### Problem to solve
Reproduce all of the data exactly.
++++++++
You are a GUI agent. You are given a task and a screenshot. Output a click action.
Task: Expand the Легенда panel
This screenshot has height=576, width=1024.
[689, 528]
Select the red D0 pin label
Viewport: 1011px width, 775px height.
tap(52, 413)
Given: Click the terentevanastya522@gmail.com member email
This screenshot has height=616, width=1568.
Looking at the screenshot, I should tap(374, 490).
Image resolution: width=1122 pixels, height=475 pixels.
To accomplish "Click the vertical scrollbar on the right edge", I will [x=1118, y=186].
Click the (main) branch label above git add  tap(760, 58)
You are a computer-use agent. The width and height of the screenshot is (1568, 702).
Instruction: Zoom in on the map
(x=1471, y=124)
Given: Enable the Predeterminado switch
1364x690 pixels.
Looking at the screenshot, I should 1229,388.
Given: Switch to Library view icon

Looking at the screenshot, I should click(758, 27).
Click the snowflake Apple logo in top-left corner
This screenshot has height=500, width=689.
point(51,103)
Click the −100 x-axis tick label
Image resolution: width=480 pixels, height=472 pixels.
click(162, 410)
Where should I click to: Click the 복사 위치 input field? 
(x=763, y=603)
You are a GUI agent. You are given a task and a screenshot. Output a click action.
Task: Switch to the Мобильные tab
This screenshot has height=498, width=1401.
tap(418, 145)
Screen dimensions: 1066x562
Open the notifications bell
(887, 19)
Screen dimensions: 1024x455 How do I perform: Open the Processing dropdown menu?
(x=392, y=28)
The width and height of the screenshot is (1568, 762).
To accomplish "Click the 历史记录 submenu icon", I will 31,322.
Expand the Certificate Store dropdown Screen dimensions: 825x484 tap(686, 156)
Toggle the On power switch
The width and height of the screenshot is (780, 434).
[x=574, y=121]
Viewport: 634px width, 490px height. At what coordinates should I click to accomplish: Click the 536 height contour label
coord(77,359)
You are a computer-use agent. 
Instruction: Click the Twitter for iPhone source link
++++++++
### Exercise answer
You are a GUI agent. You are given a task and a screenshot. Output a click action.
Task: Expand the Легенда panel
This screenshot has height=576, width=1024.
[689, 528]
Select the red D0 pin label
Viewport: 1011px width, 775px height.
tap(52, 413)
Given: Click the terentevanastya522@gmail.com member email
This screenshot has height=616, width=1568.
Looking at the screenshot, I should tap(374, 490).
Image resolution: width=1122 pixels, height=475 pixels.
To accomplish "Click the vertical scrollbar on the right edge", I will [x=1118, y=186].
Click the (main) branch label above git add  tap(760, 58)
You are a computer-use agent. The width and height of the screenshot is (1568, 702).
Instruction: Zoom in on the map
(x=1471, y=124)
Given: Enable the Predeterminado switch
1364x690 pixels.
Looking at the screenshot, I should 1229,388.
Given: Switch to Library view icon

Looking at the screenshot, I should click(758, 27).
Click the snowflake Apple logo in top-left corner
This screenshot has height=500, width=689.
point(51,103)
Click the −100 x-axis tick label
Image resolution: width=480 pixels, height=472 pixels.
click(162, 410)
Where should I click to: Click the 복사 위치 input field? 
(x=763, y=603)
You are a GUI agent. You are given a task and a screenshot. Output a click action.
Task: Switch to the Мобильные tab
This screenshot has height=498, width=1401.
tap(418, 145)
Screen dimensions: 1066x562
Open the notifications bell
(887, 19)
Screen dimensions: 1024x455 How do I perform: Open the Processing dropdown menu?
(x=392, y=28)
The width and height of the screenshot is (1568, 762).
To accomplish "Click the 历史记录 submenu icon", I will 31,322.
Expand the Certificate Store dropdown Screen dimensions: 825x484 tap(686, 156)
Toggle the On power switch
The width and height of the screenshot is (780, 434).
[x=574, y=121]
Viewport: 634px width, 490px height. At what coordinates should I click to accomplish: Click the 536 height contour label
coord(77,359)
You are a computer-use agent. 
Instruction: Click the Twitter for iPhone source link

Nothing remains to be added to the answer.